Oleh: Yanyan Supiyanti (Member Akademi Menulis Kreatif)
Ibarat vampir, pajak adalah darah bagi sistem ekonomi neoliberal, apa pun akan dikenai pajak.
Semua pemilik platform begitu kaget saat mendengar adanya implementasi dari Peraturan Menteri Keuangan (PMK) Nomor 210 Tahun 2018 tentang pajak untuk e-dagang.
Pajak dikenakan baik kepada pemilik platform maupun kepada mitra-mitra yang sering disebut dengan pelapak atau UKM. Pemerintah ingin agar pedagang, pengusaha, dan penyedia jasa di platform e-dagang itu membayar pajak mulai April 2019 (Kompasiana.com, 15/1/2019).

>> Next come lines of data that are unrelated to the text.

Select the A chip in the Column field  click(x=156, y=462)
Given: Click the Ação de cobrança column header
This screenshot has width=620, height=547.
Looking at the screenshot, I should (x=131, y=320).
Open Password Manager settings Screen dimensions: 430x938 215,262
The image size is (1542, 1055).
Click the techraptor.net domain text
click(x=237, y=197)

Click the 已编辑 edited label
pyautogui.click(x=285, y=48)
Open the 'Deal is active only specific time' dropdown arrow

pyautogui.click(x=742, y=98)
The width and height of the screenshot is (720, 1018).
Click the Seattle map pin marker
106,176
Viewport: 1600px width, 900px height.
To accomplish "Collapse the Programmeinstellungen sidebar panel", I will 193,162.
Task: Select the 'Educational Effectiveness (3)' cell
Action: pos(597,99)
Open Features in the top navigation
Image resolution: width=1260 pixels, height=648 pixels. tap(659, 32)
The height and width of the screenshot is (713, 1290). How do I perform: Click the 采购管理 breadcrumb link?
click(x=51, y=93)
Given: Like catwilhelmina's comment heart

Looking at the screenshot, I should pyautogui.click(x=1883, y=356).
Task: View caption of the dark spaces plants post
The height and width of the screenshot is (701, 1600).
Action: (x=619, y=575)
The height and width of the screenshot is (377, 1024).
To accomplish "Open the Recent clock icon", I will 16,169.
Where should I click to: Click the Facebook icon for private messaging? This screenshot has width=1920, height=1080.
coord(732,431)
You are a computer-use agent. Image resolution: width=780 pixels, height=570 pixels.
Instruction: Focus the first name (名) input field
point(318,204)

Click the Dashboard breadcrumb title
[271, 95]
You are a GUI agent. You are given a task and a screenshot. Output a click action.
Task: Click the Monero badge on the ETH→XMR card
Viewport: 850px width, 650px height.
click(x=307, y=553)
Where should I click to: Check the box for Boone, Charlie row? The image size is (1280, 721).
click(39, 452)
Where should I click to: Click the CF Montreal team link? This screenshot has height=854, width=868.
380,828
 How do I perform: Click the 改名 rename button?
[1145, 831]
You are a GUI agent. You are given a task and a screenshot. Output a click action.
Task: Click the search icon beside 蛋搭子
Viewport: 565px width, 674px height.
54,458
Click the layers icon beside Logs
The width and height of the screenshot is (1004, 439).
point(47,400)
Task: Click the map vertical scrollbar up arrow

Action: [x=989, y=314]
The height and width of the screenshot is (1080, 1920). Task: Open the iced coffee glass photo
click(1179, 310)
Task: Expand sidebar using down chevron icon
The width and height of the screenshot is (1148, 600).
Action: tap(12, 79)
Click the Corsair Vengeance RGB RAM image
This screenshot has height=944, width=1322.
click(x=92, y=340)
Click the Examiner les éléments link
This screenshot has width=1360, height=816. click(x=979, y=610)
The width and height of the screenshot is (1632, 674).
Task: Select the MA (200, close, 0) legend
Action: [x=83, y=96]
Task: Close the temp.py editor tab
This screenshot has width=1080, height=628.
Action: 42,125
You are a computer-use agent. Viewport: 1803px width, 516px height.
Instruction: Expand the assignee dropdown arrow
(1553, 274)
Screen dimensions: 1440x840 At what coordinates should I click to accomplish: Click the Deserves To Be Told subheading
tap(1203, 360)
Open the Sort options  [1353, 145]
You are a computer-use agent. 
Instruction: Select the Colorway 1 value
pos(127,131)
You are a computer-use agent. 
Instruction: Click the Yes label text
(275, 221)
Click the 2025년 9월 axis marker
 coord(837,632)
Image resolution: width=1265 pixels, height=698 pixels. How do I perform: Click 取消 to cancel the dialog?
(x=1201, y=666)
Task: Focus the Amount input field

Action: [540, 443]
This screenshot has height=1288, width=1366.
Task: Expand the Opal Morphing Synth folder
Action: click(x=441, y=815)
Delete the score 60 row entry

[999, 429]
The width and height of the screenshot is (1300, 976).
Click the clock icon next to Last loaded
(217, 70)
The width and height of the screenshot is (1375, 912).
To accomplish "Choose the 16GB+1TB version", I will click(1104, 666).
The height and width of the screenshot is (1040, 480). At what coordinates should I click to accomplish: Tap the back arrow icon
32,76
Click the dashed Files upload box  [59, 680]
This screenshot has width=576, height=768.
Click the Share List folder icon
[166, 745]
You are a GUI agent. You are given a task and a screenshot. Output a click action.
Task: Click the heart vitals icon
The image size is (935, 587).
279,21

Pajak adalah pungutan wajib yang dibayar rakyat untuk negara dan akan digunakan untuk kepentingan pemerintah dan masyarakat umum. Dalam sistem neoliberal ini, pajak dan hutang merupakan sumber pendapatan negara. Bahkan dalam APBN 2017 sendiri menyebutkan sekitar 85 persen lebih pemasukan negara bergantung kepada pajak. Akhirnya demi pajak, rakyat didzalimi.
Sebut saja PBB (Pajak Bumi dan Bangunan), PPN (Pajak Pertambahan Nilai), Pajak Barang dan Jasa, Pajak Penjualan Barang-barang Mewah, NPWP (Nomor Pokok Wajib Pajak) bagi mahasiswa yang sudah tamat, dan sekarang e-dagang, youtuber dan selegram dikenai pajak.
Padahal negeri ini kaya raya dengan memiliki sumber kekayaan alam yang melimpah ruah. Sebut saja gunung emas, tambang batu bara, laut yang kaya akan biotanya. Semua itu cukup bahkan berlebih jika negara mengelola dengan baik dan hasilnya digunakan untuk pembiayaan negara, membangun infrastruktur megah dan lain sebagainya.
Tapi sayang, kekayaan sumber daya alam (SDA) bangsa tinggal sebatas gelar saja. Terbukti kita masih saja tidak mampu membangun fasilitas dengan SDA yang sudah tersedia. Sehingga makin membuat rakyat sengsara. Sebab semua golongan masyarakat kini disasar menjadi objek wajib pajak dengan dalih pembangunan. Sedangkan para cukong kapitalis seenaknya dibiarkan melenggang menjarah aset bangsa.
Pada masa pemerintahan Rasulullah shallallahu alaihi wa sallam, pajak dibebankan kepada non Muslim, khususnya ahli kitab, sebagai jaminan perlindungan jiwa, harta milik, dan kebebasan menjalankan ibadah.
Besarnya jizyah adalah satu dinar per tahun untuk orang laki-laki dewasa yang mampu membayar. Perempuan, anak-anak, pengemis, pendeta, orang tua, penderita sakit jiwa dan penyakit lainnya dibebaskan dari kewajiban pajak.
Rasulullah shallallahu alaihi wa sallam juga menerapkan prinsip kharaj, yaitu pajak yang dipungut dari non Muslim, ketika wilayah Khaibar ditaklukkan, tanah hasil penaklukkan diambil alih oleh kaum Muslim dan pemilik lamanya diberi hak untuk mengelola tanah tersebut dengan status sebagai penyewa dan bersedia memberikan separuh hasilnya kepada negara. Dalam perkembangannya kharaj dijadikan sebagai sumber bagi pemasukan negara.
Andai baitul maal negara berada dalam keadaan kosong, maka akan diminta pajak dari kaum Muslim yang kaya dan bukan berlaku untuk semua orang.
Walhasil, dalam Islam pajak bukanlah sebagai pendapatan negara untuk membiayai pembangunan. Dalam Islam negara tak akan membebani rakyat dengan aneka pajak tanpa pandang bulu. Karena sejatinya negara dalam pandangan Islam adalah sebagai pelayan bagi rakyat bukan vampir yang gemar menghisap darah rakyatnya sendiri.
Sistem ekonomi Islam yang tegak di atas paradigma lurus, akan mengoptimalkan anugrah kekayaan alam yang diberikan Allah Ta'ala dengan pengaturan yang benar dan akan membawa manfaat bagi semua, bukan hanya kaum Muslim, tapi juga bagi non Muslim, karena Islam rahmatan lil 'alamin.